Atlantic County Superior Court Judge Nelson Johnson exceeded his role as a gatekeeper when he concluded that plaintiffs' experts on gastroenterology and epidemiology were using accepted scientific methods to analyze the evidence in the case, the appeals court said. The decision also said the judge incorrectly determined the credibility of the testimony by plaintiffs' experts. The appeals court reversed an order barring expert testimony by the plaintiffs' experts and another order dismissing 2,174 cases.
Friday's decision was the second in one week's time from the Appellate Division that reversed dismissal of multicounty litigation cases concerning Accutane, which was marketed by Hoffmann-La Roche Ltd. On Tuesday, a different panel of the Appellate Division reinstated a different set of 335 cases on other grounds. The week's rulings bring the aggregate number of Accutane cases pending in Atlantic County to more than 2,500.
The plaintiffs appealed rulings that Johnson barred testimony from Arthur Kornbluth, a gastroenterology expert for the plaintiffs, and biostatistician David Madigan, an epidemiological expert for the plaintiffs. Both Kornbluth and Madigan were critical of a series of eight epidemiological studies that showed that users of Accutane were not at increased risk of developing Crohn's disease.

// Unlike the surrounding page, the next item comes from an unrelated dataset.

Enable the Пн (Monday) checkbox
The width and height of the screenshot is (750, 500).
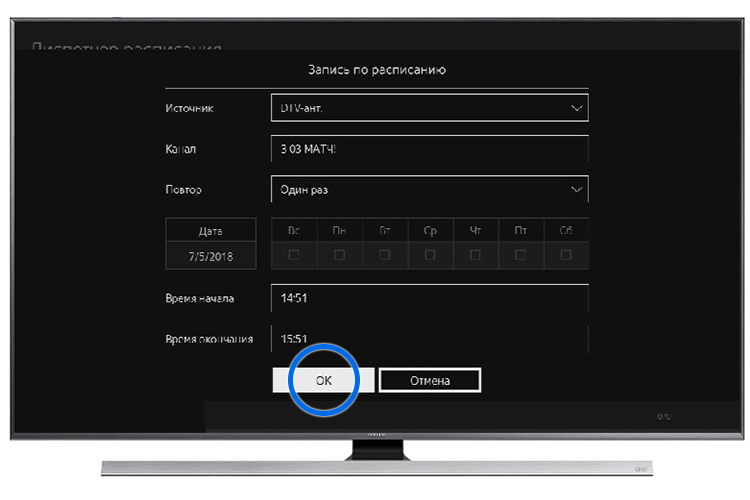point(339,255)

Kornbluth and Madigan said they favored other studies on the subject, including some in which dogs developed bowel problems after being administered Accutane. Johnson said Kornbluth's "contrived reasoning is not supported by the scientific community as a reliable basis for making causal determinations," and said his testimony was "replete with what can be described as convenient assumptions." Johnson said Madigan's opinions were conclusion-driven, rather than methodology-based. On appeal, the plaintiffs argued Johnson substituted his own view of the studies for that of the plaintiff experts, calling him "an expert on a mission."
The Appellate Division panel of Judges Susan Reisner, Ellen Koblitz and Thomas Sumners Jr. said Johnson wrongly concluded that the plaintiffs' experts ignored the epidemiological studies in favor of less reliable evidence. "The experts did not ignore the studies. Rather, in extensive and detailed testimony, they opined that most of the studies were unreliable, and they explained in considerable detail the reasons for those opinions," Reisner wrote for the court. The judge's duty was "to weed out 'junk science,' not to shield jurors from hearing expert testimony that is scientifically-based but unpersuasive to the trial judge," Reisner wrote.